Dann kommt man schnell zu der Einsicht, dass die Ablehnung des Free-Basics-Geschäftsmodells keinesfalls ein anti-kolonialer, anti-westlicher oder gar anti-kapitalistischer Reflex war, wie Andreessen und andere meinten. Indiens Opposition gegen das Facebook-Vorhaben kam von einer kleinen, aber schlagfertigen Gruppe örtlicher Netzpolitiker und unorganisierter Techies, die mehr Zeit im digitalen Raum als im wahren Leben verbringen.

Entscheidend für das Urteil der Regulierer war der Widerstand der Start-up-Branche, die als die dynamischste Kraft der indischen Ökonomie gilt und nicht zuletzt von Ministerpräsident Narendra Modi gehätschelt wird. „Viele indische Start-ups sehen Free Basics als Bedrohung für gleiche Wettbewerbsbedingungen und fürchten, dass es zu Marktverzerrungen und Vetternwirtschaft führen kann“, sagt Sumanth Raghavendra, Start-up-Unternehmer aus Bangalore.

Indiens Premierminister Narendra präsentiert im Januar 2016 seine Start-up-Initiative

Indiens Premierminister Narendra präsentiert im Januar 2016 seine Start-up-Initiative, Foto: Indische Regierung

Erst in der letzten Phase der bald einjährigen öffentlichen Debatte über das Facebook-Projekt sprangen die Politiker der großen Parteien auf den fahrenden Zug und stimmten in den Chor zur Freiheit des Internets ein. Ein weiteres Argument, das die Free Basics-Gegner anführen – und das nicht gerade für den strategischen Verstand des kalifornischen Weltkonzerns spricht – lautet: Das abgespeckte Internet geht an den Bedürfnissen der Inder vorbei und hat am Markt versagt.

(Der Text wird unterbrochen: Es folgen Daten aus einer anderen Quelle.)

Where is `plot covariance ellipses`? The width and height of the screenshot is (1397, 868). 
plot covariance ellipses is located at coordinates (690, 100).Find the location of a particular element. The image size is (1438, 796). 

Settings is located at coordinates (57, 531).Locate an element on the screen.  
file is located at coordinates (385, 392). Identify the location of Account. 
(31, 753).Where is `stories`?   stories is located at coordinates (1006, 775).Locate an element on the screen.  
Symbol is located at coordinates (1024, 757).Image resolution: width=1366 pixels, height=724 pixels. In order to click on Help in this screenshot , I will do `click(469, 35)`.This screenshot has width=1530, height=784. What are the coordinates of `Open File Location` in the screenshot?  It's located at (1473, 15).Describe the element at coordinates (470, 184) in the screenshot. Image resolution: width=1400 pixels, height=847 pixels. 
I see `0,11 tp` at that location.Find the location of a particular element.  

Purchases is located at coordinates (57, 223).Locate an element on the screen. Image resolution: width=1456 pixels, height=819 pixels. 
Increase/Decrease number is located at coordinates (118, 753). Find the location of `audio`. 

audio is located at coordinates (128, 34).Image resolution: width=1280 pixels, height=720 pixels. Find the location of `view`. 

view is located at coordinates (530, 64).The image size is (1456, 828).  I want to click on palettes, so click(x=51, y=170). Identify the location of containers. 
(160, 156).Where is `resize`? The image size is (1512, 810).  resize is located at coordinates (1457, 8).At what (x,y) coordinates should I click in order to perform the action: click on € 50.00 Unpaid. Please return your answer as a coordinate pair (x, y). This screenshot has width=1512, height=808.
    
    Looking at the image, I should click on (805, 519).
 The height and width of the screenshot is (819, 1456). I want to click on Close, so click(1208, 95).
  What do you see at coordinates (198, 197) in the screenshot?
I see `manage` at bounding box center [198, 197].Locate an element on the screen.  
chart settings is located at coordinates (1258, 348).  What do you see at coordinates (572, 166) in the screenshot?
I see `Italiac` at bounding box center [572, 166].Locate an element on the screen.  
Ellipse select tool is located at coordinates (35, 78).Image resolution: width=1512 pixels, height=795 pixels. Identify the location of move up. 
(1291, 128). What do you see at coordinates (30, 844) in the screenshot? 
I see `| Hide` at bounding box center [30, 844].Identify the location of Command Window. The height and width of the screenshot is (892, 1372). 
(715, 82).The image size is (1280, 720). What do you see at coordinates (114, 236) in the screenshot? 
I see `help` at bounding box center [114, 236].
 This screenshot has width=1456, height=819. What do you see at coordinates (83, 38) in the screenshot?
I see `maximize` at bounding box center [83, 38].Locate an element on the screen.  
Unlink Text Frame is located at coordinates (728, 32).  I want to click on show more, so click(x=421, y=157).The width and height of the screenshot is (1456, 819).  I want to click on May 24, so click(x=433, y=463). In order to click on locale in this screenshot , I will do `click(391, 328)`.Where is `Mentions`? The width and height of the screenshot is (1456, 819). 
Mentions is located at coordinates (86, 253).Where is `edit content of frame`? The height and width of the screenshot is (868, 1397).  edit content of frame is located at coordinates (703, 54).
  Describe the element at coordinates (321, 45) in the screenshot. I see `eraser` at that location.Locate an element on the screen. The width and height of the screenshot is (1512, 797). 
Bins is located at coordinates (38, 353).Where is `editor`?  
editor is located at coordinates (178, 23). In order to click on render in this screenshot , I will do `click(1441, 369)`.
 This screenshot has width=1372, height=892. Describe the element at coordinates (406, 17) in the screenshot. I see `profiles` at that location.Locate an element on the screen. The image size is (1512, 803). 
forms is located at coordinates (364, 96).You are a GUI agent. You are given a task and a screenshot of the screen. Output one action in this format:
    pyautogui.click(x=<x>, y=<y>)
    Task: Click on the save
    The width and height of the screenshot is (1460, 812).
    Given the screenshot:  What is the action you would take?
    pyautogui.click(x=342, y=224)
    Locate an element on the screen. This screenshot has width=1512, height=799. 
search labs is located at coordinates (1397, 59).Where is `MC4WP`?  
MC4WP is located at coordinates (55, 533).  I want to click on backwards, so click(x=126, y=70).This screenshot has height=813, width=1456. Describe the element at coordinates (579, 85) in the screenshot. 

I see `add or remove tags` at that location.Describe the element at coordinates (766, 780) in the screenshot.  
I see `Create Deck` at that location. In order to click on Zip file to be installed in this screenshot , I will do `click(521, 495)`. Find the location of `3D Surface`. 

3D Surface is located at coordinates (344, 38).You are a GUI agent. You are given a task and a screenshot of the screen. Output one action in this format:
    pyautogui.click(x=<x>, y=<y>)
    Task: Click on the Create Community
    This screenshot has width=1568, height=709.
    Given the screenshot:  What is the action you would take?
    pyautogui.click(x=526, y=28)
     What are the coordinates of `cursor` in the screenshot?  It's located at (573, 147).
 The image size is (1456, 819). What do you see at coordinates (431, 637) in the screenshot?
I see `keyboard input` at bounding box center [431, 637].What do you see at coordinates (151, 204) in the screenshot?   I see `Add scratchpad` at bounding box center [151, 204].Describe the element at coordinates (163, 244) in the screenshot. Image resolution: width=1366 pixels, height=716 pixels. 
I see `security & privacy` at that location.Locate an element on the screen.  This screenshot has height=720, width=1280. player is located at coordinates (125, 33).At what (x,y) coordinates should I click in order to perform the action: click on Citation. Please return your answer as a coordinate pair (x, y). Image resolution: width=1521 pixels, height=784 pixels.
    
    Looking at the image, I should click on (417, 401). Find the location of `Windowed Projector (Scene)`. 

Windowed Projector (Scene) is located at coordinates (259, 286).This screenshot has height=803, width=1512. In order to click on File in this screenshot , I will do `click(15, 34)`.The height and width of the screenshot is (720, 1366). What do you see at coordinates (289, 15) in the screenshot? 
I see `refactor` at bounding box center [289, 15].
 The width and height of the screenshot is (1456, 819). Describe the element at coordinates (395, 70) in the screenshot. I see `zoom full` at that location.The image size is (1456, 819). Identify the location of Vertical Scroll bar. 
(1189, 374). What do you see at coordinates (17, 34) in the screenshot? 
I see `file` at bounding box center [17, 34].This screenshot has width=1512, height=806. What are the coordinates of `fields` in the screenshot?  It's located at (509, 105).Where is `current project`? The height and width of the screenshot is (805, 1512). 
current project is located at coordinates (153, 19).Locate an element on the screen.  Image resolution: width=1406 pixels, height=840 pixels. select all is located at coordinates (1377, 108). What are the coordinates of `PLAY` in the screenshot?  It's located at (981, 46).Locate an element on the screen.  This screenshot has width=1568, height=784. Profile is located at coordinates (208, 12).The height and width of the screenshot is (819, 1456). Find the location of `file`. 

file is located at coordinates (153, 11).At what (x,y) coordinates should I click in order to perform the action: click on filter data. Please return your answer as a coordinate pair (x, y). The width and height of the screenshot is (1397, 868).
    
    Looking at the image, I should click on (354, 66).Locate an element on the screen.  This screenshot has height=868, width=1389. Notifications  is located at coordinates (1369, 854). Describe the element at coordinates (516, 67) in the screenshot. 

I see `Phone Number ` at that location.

Ein Jahr hatten die Verbraucher Zeit, das Angebot zu testen, bevor es nun dem Verbot zum Opfer fiel. Die überwältigende Mehrheit der umworbenen Zielgruppe erkannte bald, dass es sich bei Free Basics um eine digitale Mogelpackung handelt.

„Die Armen wollen im Internet surfen wie die Menschen im Westen dies tun.“Vivek Wadhwa, Technologie-Autor

In Indien ist die Datenübertragung vergleichsweise billig. 500 MB Datentransfer sind für einen Dollar zu haben. Teuer sind für die verarmten Massen, die am Existenzminimum kratzen oder darunter fallen, die Endgeräte. Hier liegen die Preise für die billigsten Smartphones aus lokaler oder chinesischer Produktion bei umgerechnet etwa 50 Dollar. Wer dieses Geld investiert, will nicht mit dem dünnen digitalen Zuckerberg-Angebot abgespeist werden. Der will – durchaus verständlich – das ganze Internet.

„Die Armen wollen im Internet surfen wie die Menschen im Westen dies tun: Sie wollen Musik-Videos anschauen, eine breite Auswahl von Webseiten ansehen und Spiele und Unterhaltungs-Apps downloaden“, schreibt Vivek Wadhwa in TechCrunch. „Sie wollen nicht eingeschränkt werden, nur die Gesundsheits- und Erziehungsseiten besuchen zu können, zu denen sie Facebook lenkt.“

Bei Indiens netzpolitischer Debatte ging es am Ende auch um den Grundsatz der Selbstbestimmung – der Selbstbestimmung im Internet, die mit der um sich greifenden Digitalisierung immer wichtiger wird. Die Netzneutralität ist ein Instrument zum Schutz dieses liberalen Grundsatzes. Insofern ist die Entscheidung der indischen Regulierer ein Sieg für die Freiheit.